WHAT NEEDS TO BE DONE: Without the pictures, set down exactly the lines from the one that contains "View the 13,734 likes list" to the end of the entries, both included, and nothing besides.

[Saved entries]
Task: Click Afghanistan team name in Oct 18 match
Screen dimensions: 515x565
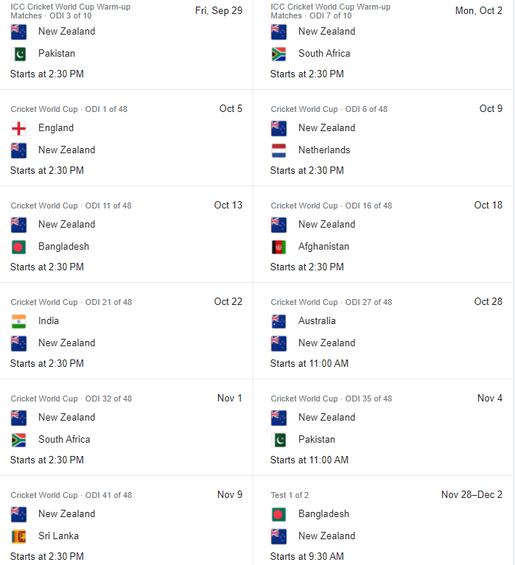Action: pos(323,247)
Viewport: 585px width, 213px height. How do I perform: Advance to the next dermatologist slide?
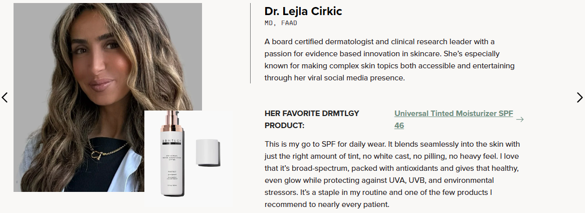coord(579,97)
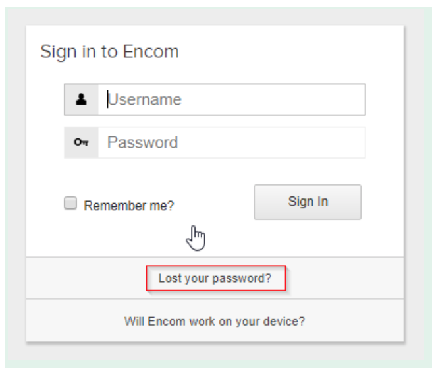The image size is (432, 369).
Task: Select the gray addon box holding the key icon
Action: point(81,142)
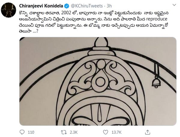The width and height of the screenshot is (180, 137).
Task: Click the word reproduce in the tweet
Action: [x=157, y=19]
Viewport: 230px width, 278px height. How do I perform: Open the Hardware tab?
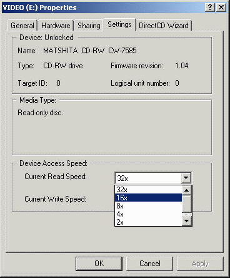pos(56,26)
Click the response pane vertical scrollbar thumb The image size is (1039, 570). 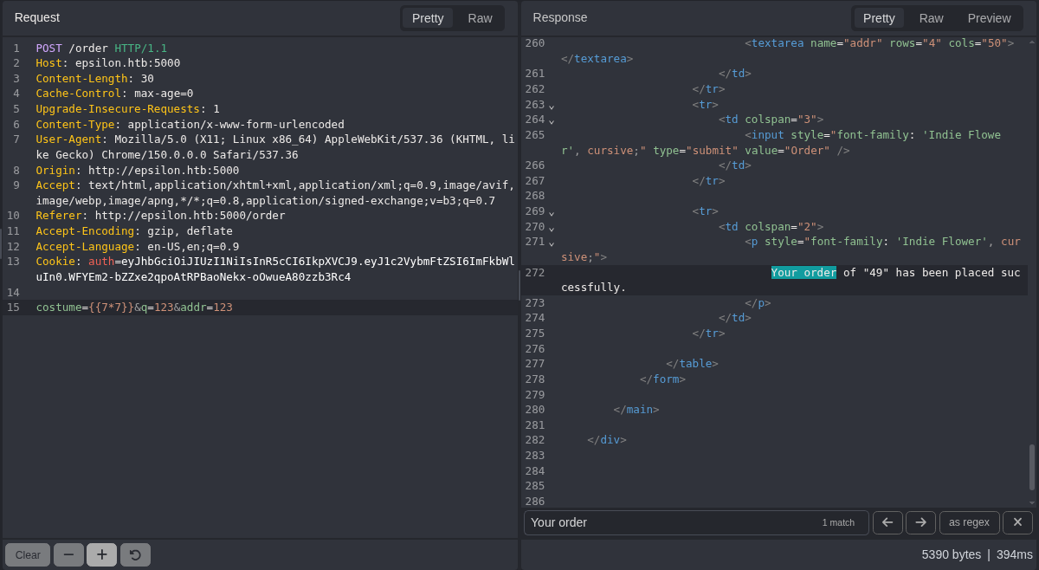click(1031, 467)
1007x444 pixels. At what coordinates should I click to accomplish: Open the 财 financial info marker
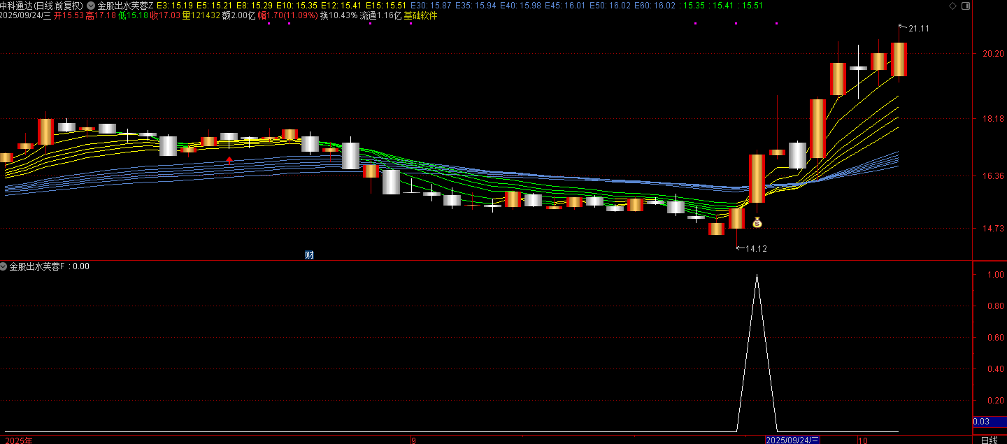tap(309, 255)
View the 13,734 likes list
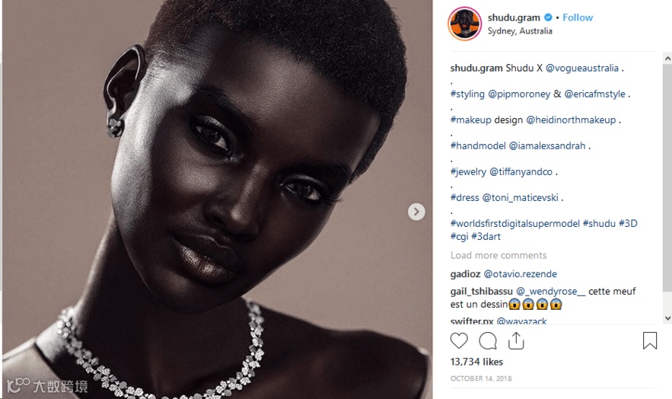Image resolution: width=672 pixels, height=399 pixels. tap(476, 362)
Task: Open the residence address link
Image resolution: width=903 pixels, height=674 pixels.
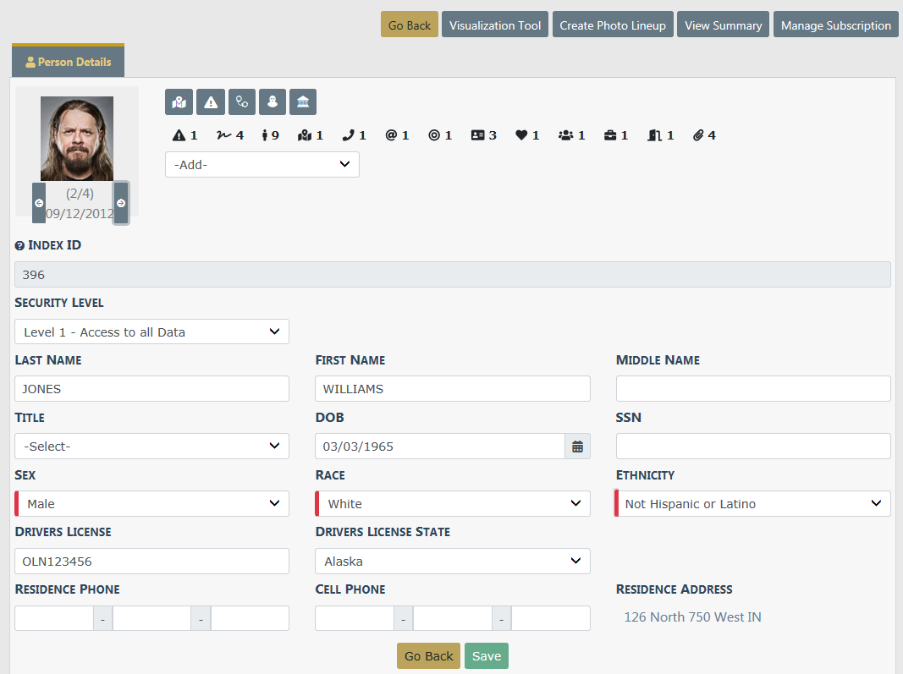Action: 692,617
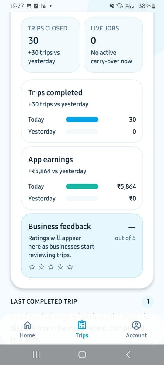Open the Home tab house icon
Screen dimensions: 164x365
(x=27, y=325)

TASK SOLUTION:
View the 13,734 likes list
Image resolution: width=672 pixels, height=399 pixels. tap(476, 362)
Task: Open the residence address link
Image resolution: width=903 pixels, height=674 pixels.
Action: 692,617
Open the Home tab house icon
Screen dimensions: 164x365
(x=27, y=325)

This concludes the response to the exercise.